Elina Renko (PhD, M.Soc.Sc.) is a postdoctoral researcher in social psychology. Currently she works in the Health, Narrative and the Arts -project at the Theatre Academy at the University of the Arts Helsinki. Further, she works in the Behaviour change and wellbeing -research group at the University of Tampere and has a PhD from the University of Helsinki. Her research revolves around well-being, interaction, agency, motivation, behaviour change and medical humanities. She has worked as an expert in qualitative methods and methodologies in various multidisciplinary mixed-methods research projects.
Carita Roivas (MA) is a doctoral researcher in the Department of Finnish Literature, University of Turku. Her doctoral dissertation examines poetics and ways of reading around Finnish post-war modernist poetry by focusing on affectivity. In addition, she works as Planning Officer in the Research Centre for Culture and Health in the University of Turku.
Alexandra Salmela is Bratislava born and Tampere based writer of adult and children’s fiction who publishes both in Finnish and Slovak and translates, lives and moves between the two languages and countries. Her latest work The Tree is an environmentally critical fable allegory about the rise and fall of humankind. Her debut novel 27 or The Death makes an Artist (2010) was awarded the Helsingin Sanomat Debut of the year and was nominated for the Finlandia prize in Finland and the AnasoftLitera prize in Slovakia, as was her second novel The Antihero. AS is interested in language/s, externality and otherness, borders of all kinds and overstepping them. She was in charge of the writing courses for the Tuntemattomalla päähän -project. AS has a degree in theater dramaturgy from AMDA Bratislava and in Finnish language and literature from Charles University in Prague.
Sonja Sulkava is physician specializing in medical genetics, post doc researcher, as well as active in medical humanities. She is a teacher in the Health, Narrative and the Arts -project at the University of the Arts Helsinki, and in the course for narrative medicine in the Medical Faculty of the University of Helsinki. She works as an editor for the literature section and the culture section “Lääkäri mainittu” in the Finnish Medical Journal. She participated in the Lux Humana group, in the society for medical philosophy, and in the Valamo seminar working group. In 2022, she was awarded with the Culture award by the Finnish Medical Society Duodecim.

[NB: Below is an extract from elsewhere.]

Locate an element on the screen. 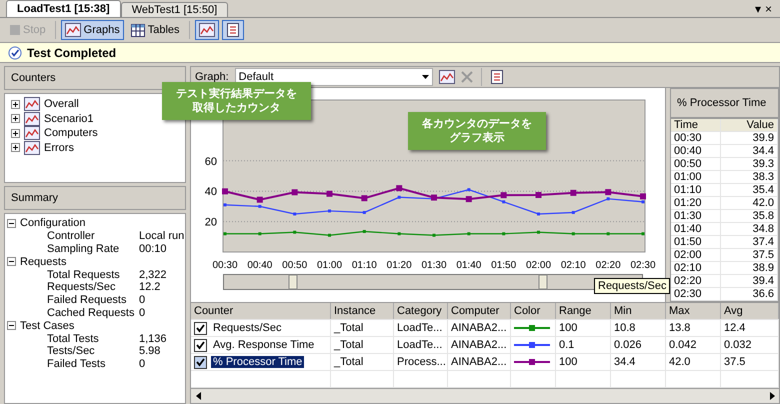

Jussi Valtonen (PhD) is a novelist and professor of writing at the Theatre Academy at the University of the Arts Helsinki. He has a Ph.D. in cognitive neuroscience from the University of Helsinki and an MA in film screenwriting from the University of Salford (UK). He was a visiting Fulbright graduate student at Johns Hopkins University and a visiting postdoctoral scholar at New York University in the USA. His research interests include intuitive theories of the mind and the brain, social cognition of mental illness, and mental health humanities. He leads the Health, Narrative and the Arts initiative at the University of the Arts. His most recent novel, They Know Not What They Do, won the Finlandia Prize and has been translated into ten different languages.